Now that he got that out of the way, he doubles down on ending the visa lottery and thus barring immigrants from what he infamously called "shithole countries." And he again lies about so-called chain migration allowing any immigrants' distant relatives to get a free ticket into the country.

Like his did.

Read the entire essay here.

Max Keiser and Stacy Herbert are always informative about our coming financial demise.
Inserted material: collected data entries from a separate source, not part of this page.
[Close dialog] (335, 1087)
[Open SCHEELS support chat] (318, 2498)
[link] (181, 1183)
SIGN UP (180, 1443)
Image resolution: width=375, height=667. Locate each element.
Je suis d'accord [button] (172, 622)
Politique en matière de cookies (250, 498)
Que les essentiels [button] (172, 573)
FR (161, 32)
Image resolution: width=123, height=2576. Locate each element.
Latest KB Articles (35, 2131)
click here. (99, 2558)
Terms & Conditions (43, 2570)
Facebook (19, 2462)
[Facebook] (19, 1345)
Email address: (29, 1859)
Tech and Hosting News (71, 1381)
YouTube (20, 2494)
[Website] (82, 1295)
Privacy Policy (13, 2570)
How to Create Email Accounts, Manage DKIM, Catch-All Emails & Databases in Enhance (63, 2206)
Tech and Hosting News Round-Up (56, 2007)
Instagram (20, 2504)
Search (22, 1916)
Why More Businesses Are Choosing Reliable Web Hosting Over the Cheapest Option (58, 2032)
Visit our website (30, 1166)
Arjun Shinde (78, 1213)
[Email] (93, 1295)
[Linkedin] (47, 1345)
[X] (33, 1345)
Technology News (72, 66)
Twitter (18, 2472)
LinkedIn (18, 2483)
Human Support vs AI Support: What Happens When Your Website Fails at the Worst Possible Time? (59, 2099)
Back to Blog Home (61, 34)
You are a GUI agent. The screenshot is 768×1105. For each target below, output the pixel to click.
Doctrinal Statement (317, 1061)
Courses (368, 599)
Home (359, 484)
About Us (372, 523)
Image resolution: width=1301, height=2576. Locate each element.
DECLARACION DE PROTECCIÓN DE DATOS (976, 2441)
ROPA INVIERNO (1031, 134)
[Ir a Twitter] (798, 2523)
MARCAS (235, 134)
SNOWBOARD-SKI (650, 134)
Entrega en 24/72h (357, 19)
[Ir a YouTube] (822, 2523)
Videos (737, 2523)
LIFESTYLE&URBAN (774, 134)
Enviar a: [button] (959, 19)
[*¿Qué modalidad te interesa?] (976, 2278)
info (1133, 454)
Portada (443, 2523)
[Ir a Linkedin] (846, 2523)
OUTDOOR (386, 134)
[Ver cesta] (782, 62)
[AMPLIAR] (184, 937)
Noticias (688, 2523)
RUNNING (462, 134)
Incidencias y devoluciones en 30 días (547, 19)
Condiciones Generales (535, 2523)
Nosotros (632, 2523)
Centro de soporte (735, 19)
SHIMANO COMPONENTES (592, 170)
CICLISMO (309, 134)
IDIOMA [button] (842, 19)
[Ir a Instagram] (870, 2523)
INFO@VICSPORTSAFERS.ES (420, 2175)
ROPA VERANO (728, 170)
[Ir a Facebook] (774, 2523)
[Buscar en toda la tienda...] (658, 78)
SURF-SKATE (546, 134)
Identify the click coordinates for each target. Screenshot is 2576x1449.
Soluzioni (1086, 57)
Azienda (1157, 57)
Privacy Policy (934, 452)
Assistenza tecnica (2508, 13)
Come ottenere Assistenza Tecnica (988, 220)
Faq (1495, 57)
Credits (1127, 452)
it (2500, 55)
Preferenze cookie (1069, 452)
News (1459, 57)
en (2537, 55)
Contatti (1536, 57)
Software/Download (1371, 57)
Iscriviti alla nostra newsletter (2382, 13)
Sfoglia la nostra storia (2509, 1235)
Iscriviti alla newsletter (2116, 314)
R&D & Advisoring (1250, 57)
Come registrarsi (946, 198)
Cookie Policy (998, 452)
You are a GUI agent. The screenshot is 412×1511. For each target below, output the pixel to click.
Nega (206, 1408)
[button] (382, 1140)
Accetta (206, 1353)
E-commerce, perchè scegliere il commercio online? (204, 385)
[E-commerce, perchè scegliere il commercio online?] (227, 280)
And get in a few laughs at our expense.


Lee Camp at "Redacted Tonight" informs us (as if we hadn't already figured this one out) that Puerto Rico's energy matrix has been put up for sale to the highest bidder (the privatization after catastrophe strikes foreseen in Naomi Klein's "Shock Doctrine" and Rahm Emanuel's "Let no crisis go to waste by neoliberals" or some such).

Lucky them to be the first, huh?

The line forms to the right.




And one more fun piece from our friend at Bad Attitudes:


He’s bold, authentic, and always true to himself. He’s a gentleman too, but that doesn’t stop him from being tenacious in pursuit of his vision. Like Henry Ford and Steve Jobs, he grips it and rips it, and he always, always, always thinks outside of the box.
Oh, did I mention his full name? It’s Wyatt Ingraham Koch, son of Frederick Koch, nephew to Charles and David Koch, hence heir to one of the largest fortunes in America (if not the world). And he’s about to get a great big fat tax cut that you’re going to pay for, courtesy of Paul Ryan, Mitch McConnell and their responsible “moderate” Republican colleagues, the ones who establishment Democrats and Beltway pundits habitually cream over, like John McCain, Lindsey Graham and Susan Collins. They chose Wyatt Ingraham Koch over you. They’ve decided that his personal, corporate and inheritance taxes should all be lowered at your expense. It’s nothing personal. That’s just how they roll. You came from the wrong sperm. Better luck next life.
Oh well, look at the bright side. These tax cuts will stimulate production at his company, so there will be plenty of those bold and eclectic shirts floating around the boardrooms, yachts and discotecas of Palm Beach.
. . . At this point, I could go on an extended rant about how inbred aristocracies always end up producing feeble and degenerate offspring, pampered and dimwitted mediocrities who are completely detached from reality and a have hyper-inflated sense of their own abilities, people like, for example, Wyatt Ingraham, Jared and Ivanka, Nero and Caligula, and, of course, Eric Trump and Don Jr., who like to shoot exotic animals and chop off their body parts for souvenirs. I could do that, but I don’t need to. The existence of Watt Ingraham Koch makes further ranting unnecessary. The argument is made, the thesis is proven. He speaks for himself, as do his shirts.